Noszenie okularów może trzykrotnie obniżyć ryzyko zakażenia się koronawirusem. Tak wynika z badania, które przeprowadzili naukowcy z Indii. Wskazali oni, że zmniejszone ryzyko infekcji wiąże się z nawykami osób noszących okulary. Potwierdzają to także lubelscy okuliści.
– Noszenie okularów może chronić przed infekcją koronawirusem – mówi prof. Robert Rejdak, prorektor lubelskiego Uniwersytetu Medycznego i kierownik Kliniki Okulistyki Ogólnej SPSK1 w Lublinie. Osoby, które noszą okulary nie mają nawyku częstego dotykania i pocierania oczu rękami. Dlatego też w tym aspekcie okulary chronią przed koronawirusem.
Maseczki sanitarne osłaniają nos i usta, ale nie chronią oczu przed wnikaniem koronawirusa do organizmu, ostrzega profesor. Nawet mikro kropelka patogenu na spojówce może wywołać chorobę COVID 19. Wirus przenika kanalikami łzowymi z oka do błony śluzowej nosa, a stamtąd do płuc i wywołuje infekcję.

Polecenia |
a - Podaj po kolei wszystkie miejsca w organizmie, przez które według zdania zaczynającego się od słów „Wirus przenika kanalikami łzowymi” przechodzi wirus.
b - Oceń, czy poniższe stwierdzenia są zgodne z tekstem. Przy każdym odpowiedz „tak” lub „nie” i przytocz rozstrzygające słowa tekstu.
(i) Badanie przeprowadzili naukowcy z Lublina.
(ii) Maseczki sanitarne chronią oczy przed wnikaniem koronawirusa.
(iii) Osoby noszące okulary nie mają nawyku częstego dotykania oczu.
c - Przetłumacz na angielski zdanie z tekstu: „Nawet mikro kropelka patogenu na spojówce może wywołać chorobę COVID 19.”

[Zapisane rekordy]

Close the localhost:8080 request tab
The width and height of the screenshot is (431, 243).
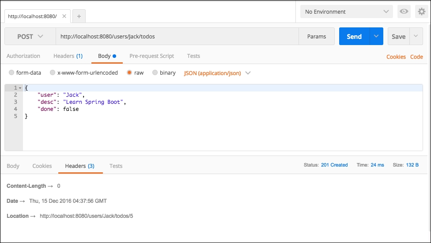pos(64,16)
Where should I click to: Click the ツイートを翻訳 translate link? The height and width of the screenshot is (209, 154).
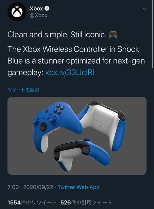click(x=23, y=90)
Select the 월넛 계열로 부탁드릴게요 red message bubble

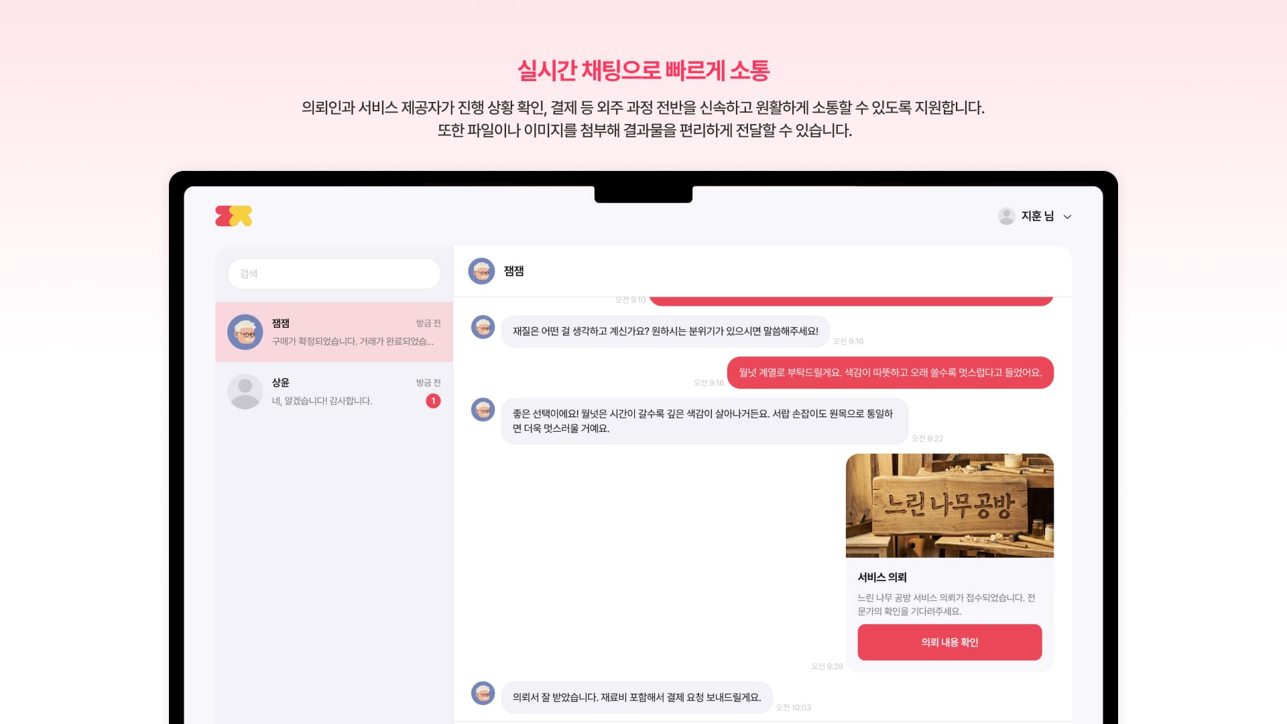pos(890,373)
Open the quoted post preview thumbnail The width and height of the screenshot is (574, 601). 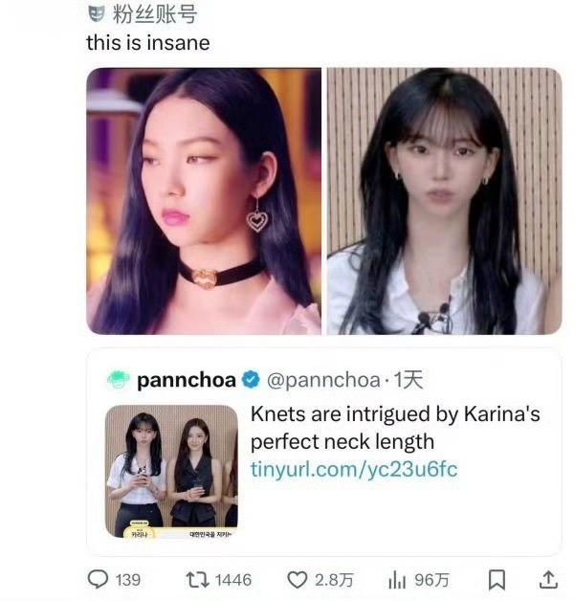171,470
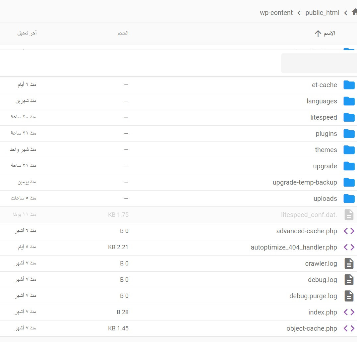Image resolution: width=357 pixels, height=342 pixels.
Task: Click the uploads folder icon
Action: (349, 199)
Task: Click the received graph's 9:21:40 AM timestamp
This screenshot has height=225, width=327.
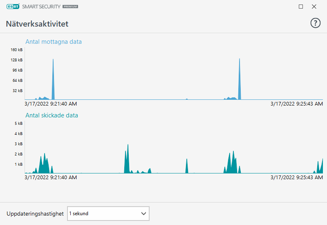Action: coord(51,104)
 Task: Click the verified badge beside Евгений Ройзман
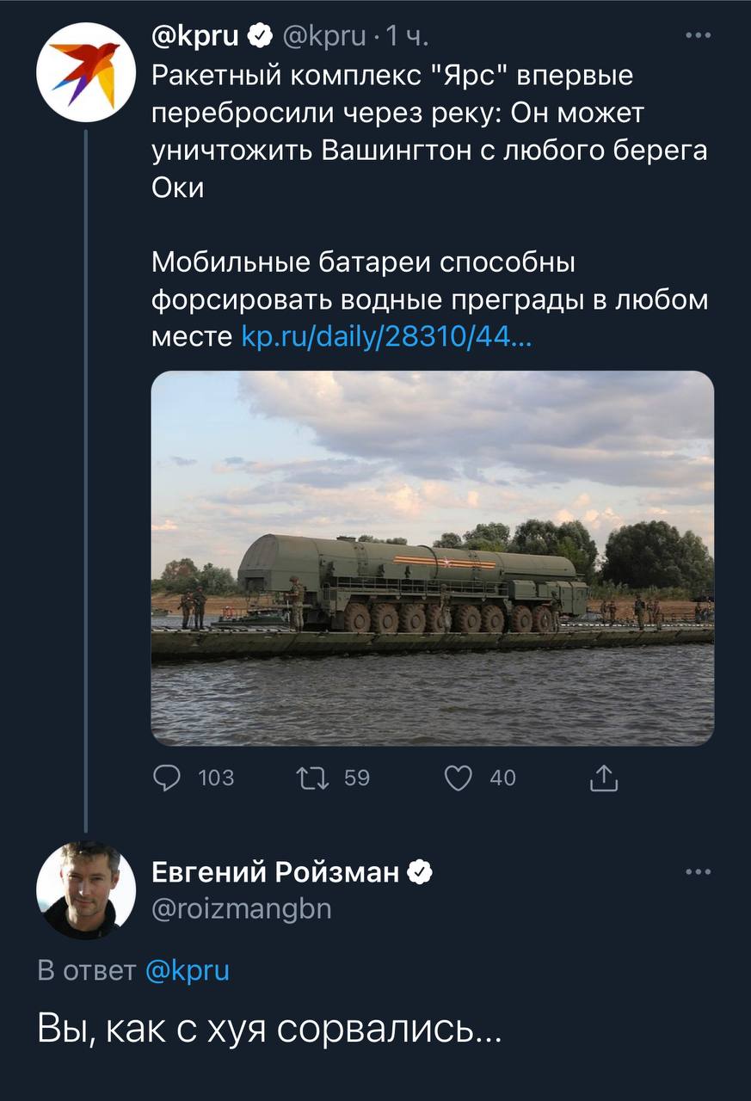point(419,873)
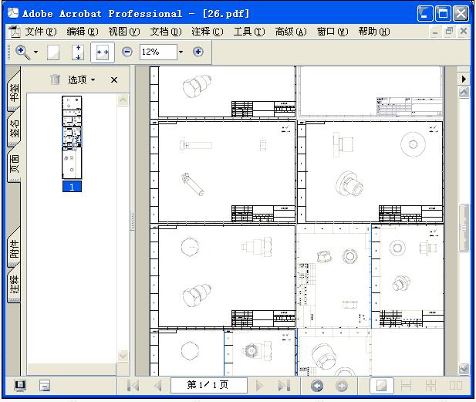Click the trash delete page icon

tap(55, 79)
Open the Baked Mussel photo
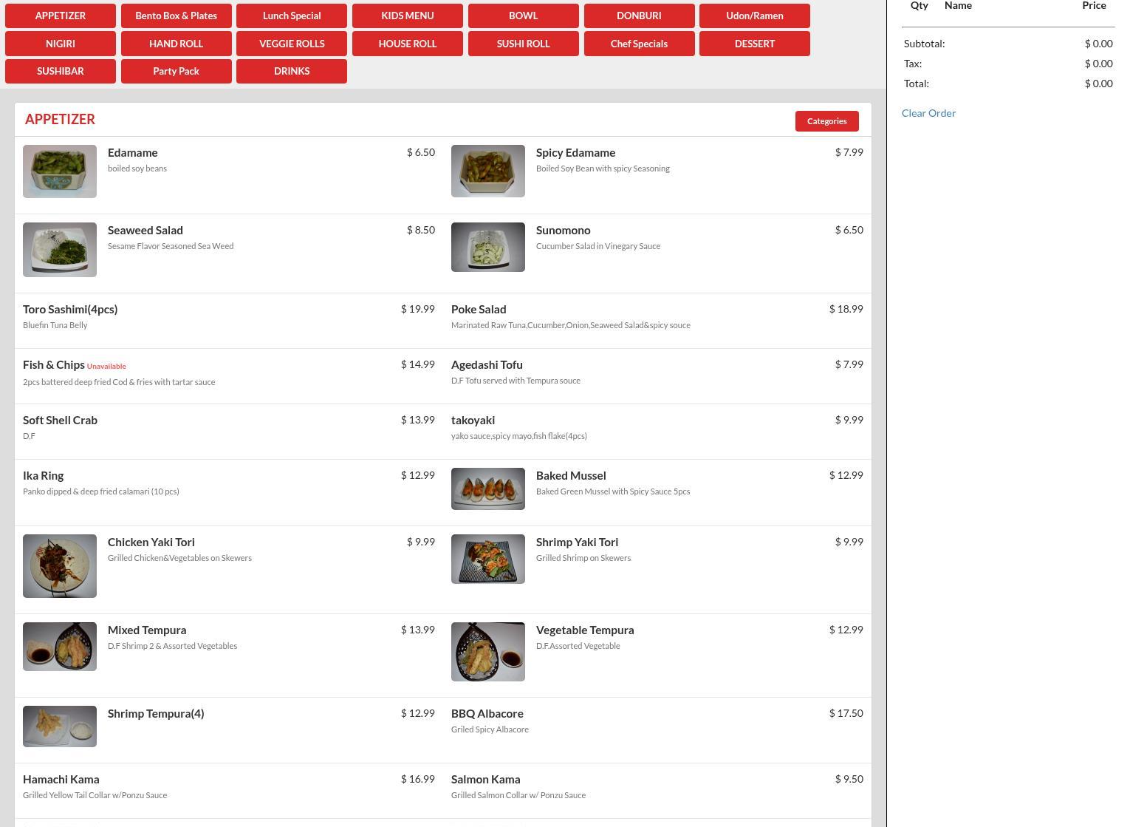 tap(488, 489)
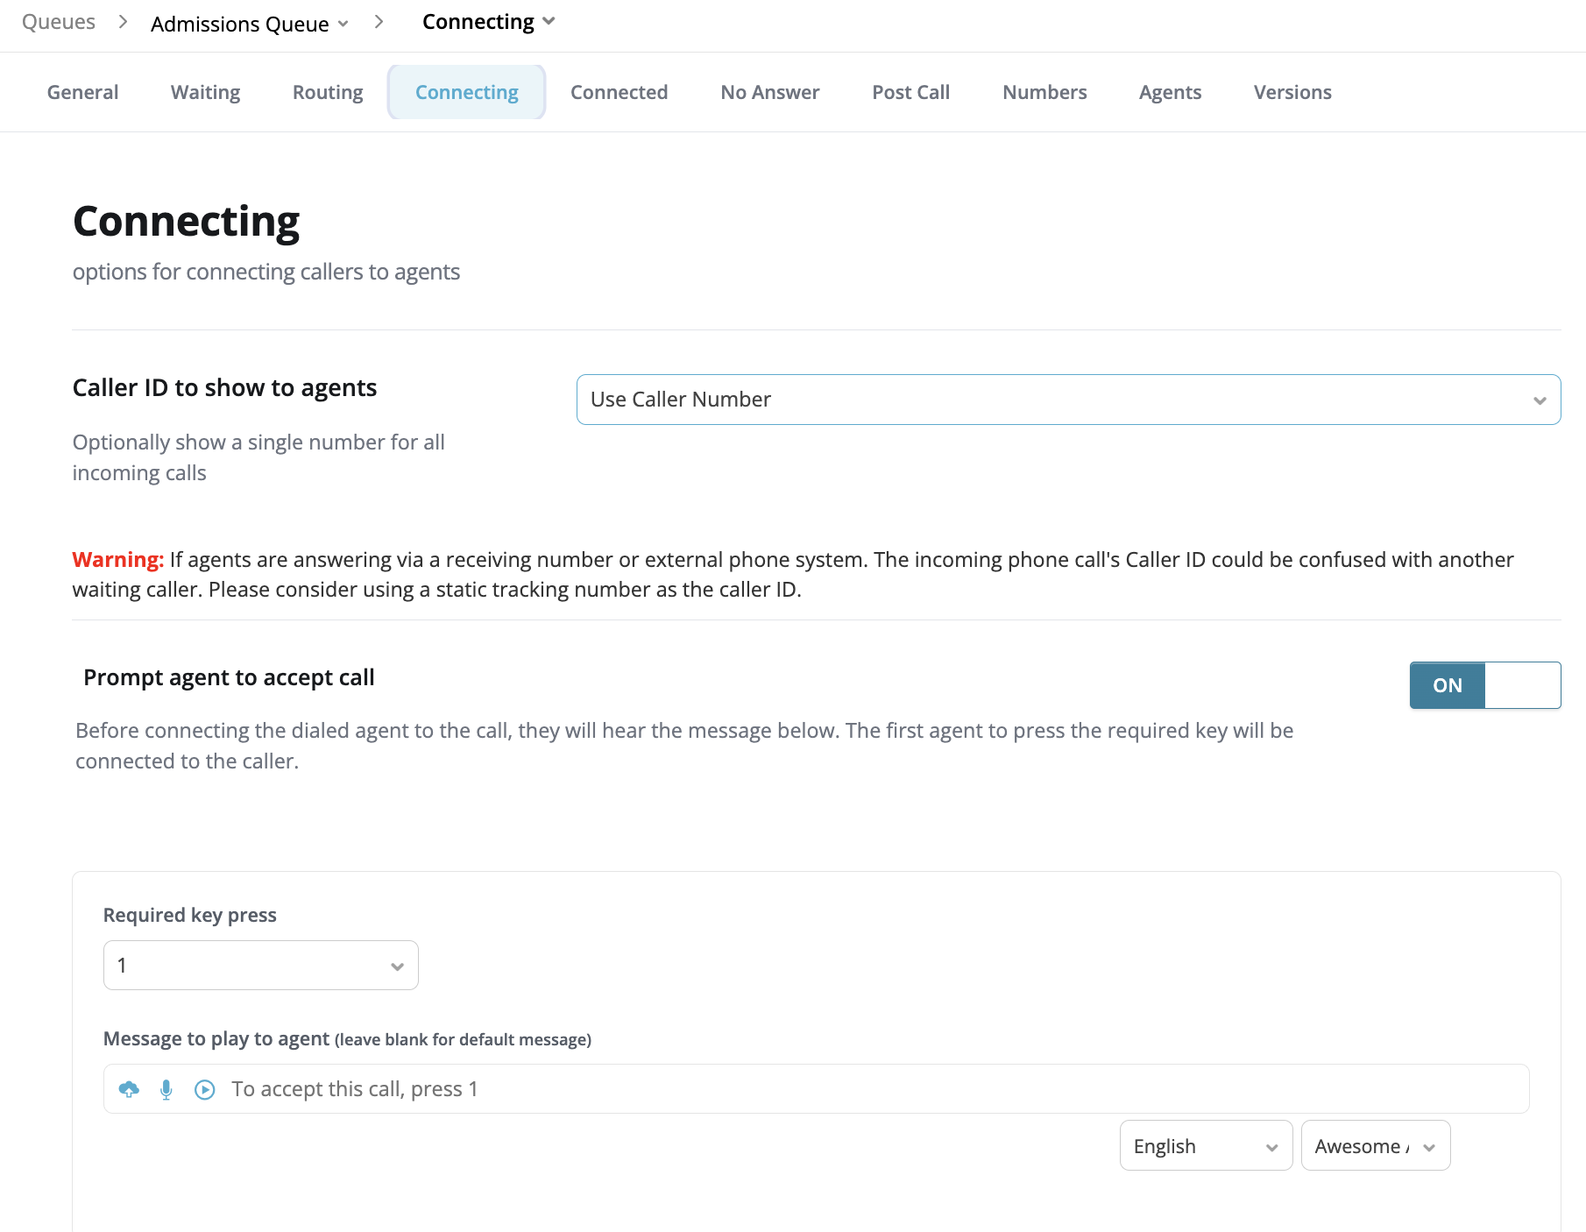This screenshot has height=1232, width=1586.
Task: Switch to the General tab
Action: (82, 92)
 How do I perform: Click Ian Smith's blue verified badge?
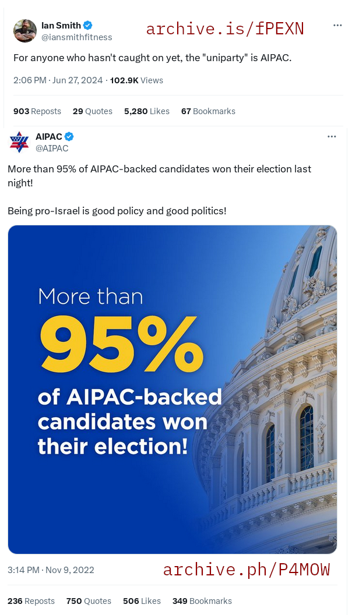88,26
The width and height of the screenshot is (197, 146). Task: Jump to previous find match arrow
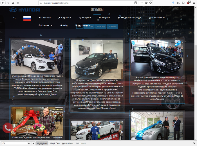[x=29, y=143]
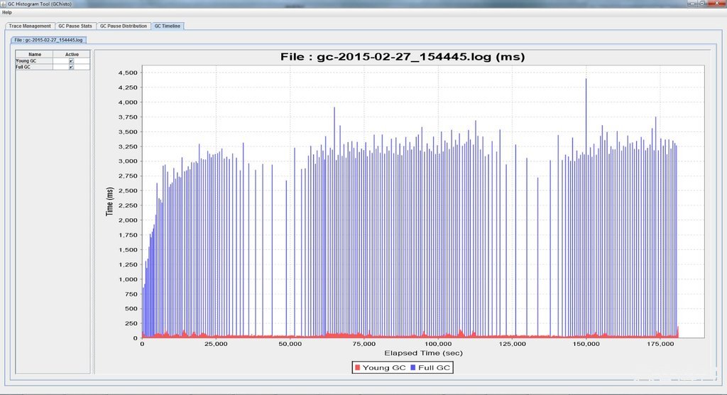
Task: Select the gc-2015-02-27_154445.log file tab
Action: click(x=49, y=40)
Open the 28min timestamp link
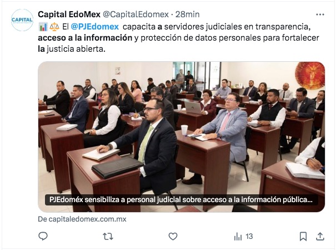The width and height of the screenshot is (336, 250). 188,14
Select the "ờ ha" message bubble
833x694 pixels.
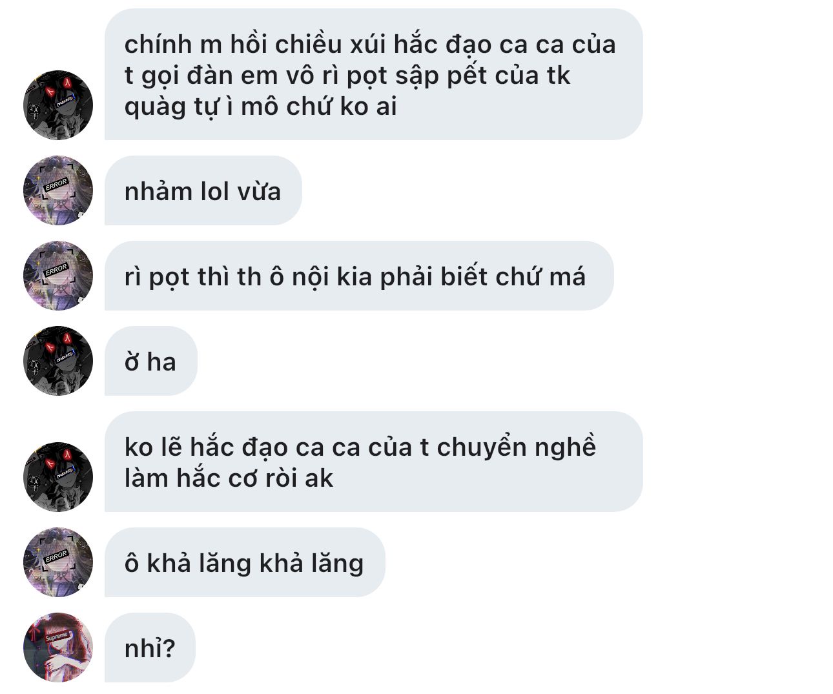[150, 361]
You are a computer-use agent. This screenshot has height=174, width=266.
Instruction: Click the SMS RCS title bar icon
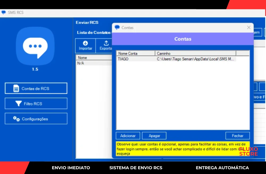tap(4, 12)
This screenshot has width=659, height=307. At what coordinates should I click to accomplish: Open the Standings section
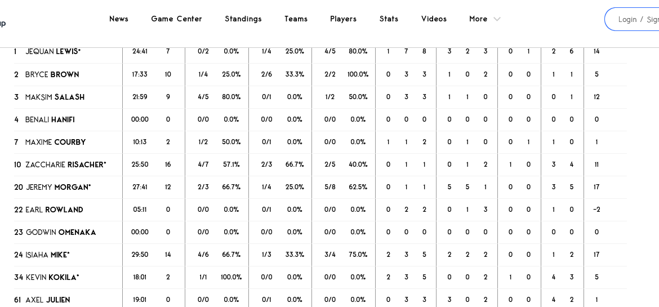pyautogui.click(x=243, y=19)
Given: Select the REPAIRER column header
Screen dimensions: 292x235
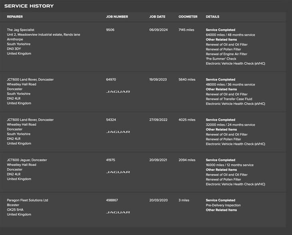Looking at the screenshot, I should coord(15,17).
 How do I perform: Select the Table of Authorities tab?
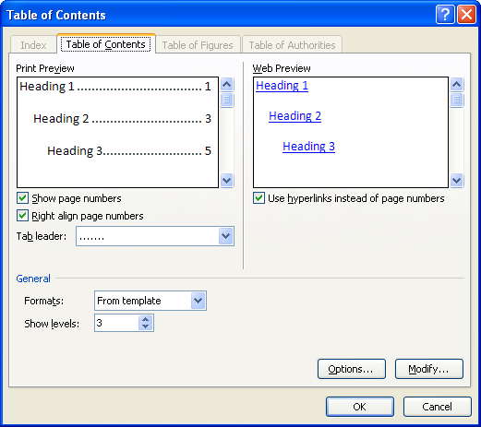292,45
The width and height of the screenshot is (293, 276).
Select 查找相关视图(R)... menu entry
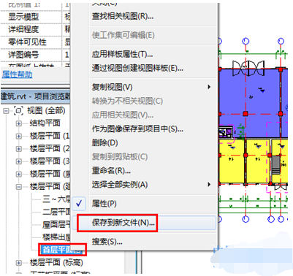point(123,17)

Twoje odpowiedzi |
a - oko, kanaliki łzowe, błona śluzowa nosa, płuca

b -
(i) Nie: „Tak wynika z badania, które przeprowadzili naukowcy z Indii.”
(ii) Nie: „Maseczki sanitarne osłaniają nos i usta, ale nie chronią oczu przed wnikaniem koronawirusa do organizmu”
(iii) Tak: „Osoby, które noszą okulary nie mają nawyku częstego dotykania i pocierania oczu rękami.”

c - Even a micro droplet of the pathogen on the conjunctiva can cause the disease COVID 19.